* **TEXT BLOCK**:
Try as one might, there are no fundamental reasons for the home bubble in Britain. It's not about supply and demand, land constraints, massive job creation, etc. It's all about sentiment and EZ credit. Throw in a stock market crash and you have all the ingredients you need for a mania for real estate.

 
At 4:12 PM, Anonymous Anonymous said...

I mentioned this in an earlier commentary but may not have been noticed by many because it was a bit late.

A friend of mine has taken a bath on a London condo. It was a new construction delivered in late 2003. When he took possession her more or less had lost his GBP 100k downpayment on the 500k condo.
This part of the market (upper middle) has already been hit hard in London. Meanwhile the bubble has spread to rural areas like Scotland.....

Also, when people talk about population density then just remind them about Japan......

 
At 4:35 PM, Anonymous Anonymous said...

Blighty

Welcome to our world... England's bubble sounds just like ours... If we look at Englands bubble we will know what we are in for, just on a larger scale... I understand that people in England are already handing their keys over to the banks...

Looks like the Feds are right, it's not a national bubble... it's an international bubble...

Source records:
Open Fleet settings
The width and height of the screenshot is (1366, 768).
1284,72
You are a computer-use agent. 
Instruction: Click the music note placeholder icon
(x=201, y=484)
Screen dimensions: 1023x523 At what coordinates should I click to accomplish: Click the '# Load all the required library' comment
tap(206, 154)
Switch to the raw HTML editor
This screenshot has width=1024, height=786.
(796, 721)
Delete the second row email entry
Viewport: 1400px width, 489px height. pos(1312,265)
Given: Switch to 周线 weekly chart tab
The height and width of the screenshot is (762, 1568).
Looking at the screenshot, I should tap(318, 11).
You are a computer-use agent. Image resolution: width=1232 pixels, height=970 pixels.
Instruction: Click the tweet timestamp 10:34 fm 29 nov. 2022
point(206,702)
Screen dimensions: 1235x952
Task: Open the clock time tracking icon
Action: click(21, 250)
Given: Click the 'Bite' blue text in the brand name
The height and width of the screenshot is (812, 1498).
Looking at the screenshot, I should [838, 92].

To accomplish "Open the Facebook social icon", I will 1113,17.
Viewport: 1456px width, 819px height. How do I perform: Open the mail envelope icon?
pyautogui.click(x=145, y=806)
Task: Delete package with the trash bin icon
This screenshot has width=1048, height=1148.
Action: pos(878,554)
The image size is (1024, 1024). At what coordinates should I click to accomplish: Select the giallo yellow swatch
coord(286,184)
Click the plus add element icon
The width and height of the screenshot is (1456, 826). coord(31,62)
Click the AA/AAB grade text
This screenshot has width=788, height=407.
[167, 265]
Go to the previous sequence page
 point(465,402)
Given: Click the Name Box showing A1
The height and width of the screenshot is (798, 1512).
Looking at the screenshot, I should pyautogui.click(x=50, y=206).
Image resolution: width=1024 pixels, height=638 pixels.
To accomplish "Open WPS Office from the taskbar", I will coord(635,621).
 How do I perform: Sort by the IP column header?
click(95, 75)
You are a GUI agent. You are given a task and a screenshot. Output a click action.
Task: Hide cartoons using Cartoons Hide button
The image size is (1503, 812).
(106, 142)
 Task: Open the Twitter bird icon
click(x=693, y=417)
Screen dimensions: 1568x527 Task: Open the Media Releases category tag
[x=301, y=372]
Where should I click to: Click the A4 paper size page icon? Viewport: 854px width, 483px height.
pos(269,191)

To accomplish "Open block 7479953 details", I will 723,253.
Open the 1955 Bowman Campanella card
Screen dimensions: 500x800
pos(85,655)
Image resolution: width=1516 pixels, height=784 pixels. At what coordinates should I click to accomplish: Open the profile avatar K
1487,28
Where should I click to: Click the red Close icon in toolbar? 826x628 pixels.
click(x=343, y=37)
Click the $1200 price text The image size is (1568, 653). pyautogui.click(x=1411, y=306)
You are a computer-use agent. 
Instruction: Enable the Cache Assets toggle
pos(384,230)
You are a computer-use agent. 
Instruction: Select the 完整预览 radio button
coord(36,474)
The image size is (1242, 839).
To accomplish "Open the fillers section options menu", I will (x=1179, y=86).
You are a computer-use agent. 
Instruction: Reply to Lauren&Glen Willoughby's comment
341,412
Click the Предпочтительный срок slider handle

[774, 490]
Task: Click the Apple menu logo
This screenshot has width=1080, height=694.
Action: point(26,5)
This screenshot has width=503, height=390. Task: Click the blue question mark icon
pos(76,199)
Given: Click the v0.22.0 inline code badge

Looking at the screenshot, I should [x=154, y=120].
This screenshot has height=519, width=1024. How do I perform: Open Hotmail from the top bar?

* **DIRECTIVE A**: For the discussion of Britain's housing bubble above, state whether each statement agrees with it, answering yes or no and quoting the deciding words exactly. (i) The friend's London condo was new construction delivered in late 2003. (ii) The opening paragraph blames the British bubble on land constraints. (iii) The second commenter calls the bubble a national one.
* **DIRECTIVE B**: Continue the discussion of Britain's housing bubble from the point where it stops.

* **TASK ANSWER A**:
(i) Yes: "It was a new construction delivered in late 2003."
(ii) No: "It's not about supply and demand, land constraints, massive job creation, etc."
(iii) No: "it's not a national bubble... it's an international bubble..."

* **TASK ANSWER B**:
Thanks for the 411 on England...

 
At 5:10 PM, Anonymous Anonymous said...

[Have you noticed that on some of the for "sale by owner sites" the prices are worse than the mls sites? Would you call this greed?]

Of course they are. I dabbled briefly in the world of commercial real estate as a broker, and I always tried to get my listings to be priced aggressively. I wanted to make a sale as fast as possible. (not necessarily the highest price) When I sold my own home (because the market is in a bubble) I sold it myself by owner. I actually kind of feel sorry for the guy who bid against himself and drove the price above asking. I'm evil, I know.

 
At 8:06 AM, Anonymous Anonymous said...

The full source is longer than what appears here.